A: Applications are submitted online. You will need to complete an application form for each of you, but as long as they are all submitted on the same day, UKVI will connect the applications together. You could always add a covering letter to ask for this to happen.  
Q: Please can you summarise the residency requirements for me to naturalise? 
A: The requirements around residency are often perceived to be the most complex part of the process. The five year period under consideration is known as 'the qualifying period'. The requirements are that the applicant: 
Was in the UK at the beginning of the period of five years ending in the date of application 
Must not have been absent from the UK for more than 450 days in that 5 year period 
Must not have been absent from the UK for more than 90 days in the period of 12 months ending with the date of application 
Must have been free from any time restrictions on their stay in the UK at the date of application, and in the 12-month period ending with the date of application 
Must not have been in the UK in breach of immigration laws in the period of 5 years ending with the date of application. 

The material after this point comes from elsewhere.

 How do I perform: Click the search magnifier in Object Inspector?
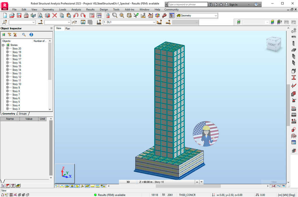point(24,34)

Q: What is the importance of my presence in the UK 5 years before my application 
A: This is one of the most common avoidable reasons for naturalisation applications to fail. It is a requirement for applicants to have been physically present in the UK on the actual date, and not just living in the UK at the time. You therefore must work out the 'date of application' for when you will likely submit your application, and count back five years from that date. You must have been in the UK, physically, on that date. This can be proved via your passport.  
Q: So what is the date of application? 
A: Your date of application is the date the application is paid for online. This is regardless of when any supporting documents might be received, or any appointment attended.  
Q: Am I able to obtain dual nationality? 
A: This depends entirely on your nationality, and the decision will vary depending on individual circumstances. Many countries do not allow dual nationality, whereas others permit dual citizenship but only of a limited number of countries. Some countries will grant an application for naturalisation only if the individual renounces all existing citizenship, It is important to check with a country’s consulate or high commission in the UK to find out about that particular country’s laws on dual nationality. Also, if you are an EEA National, consider whether you could potentially lose EEA rights.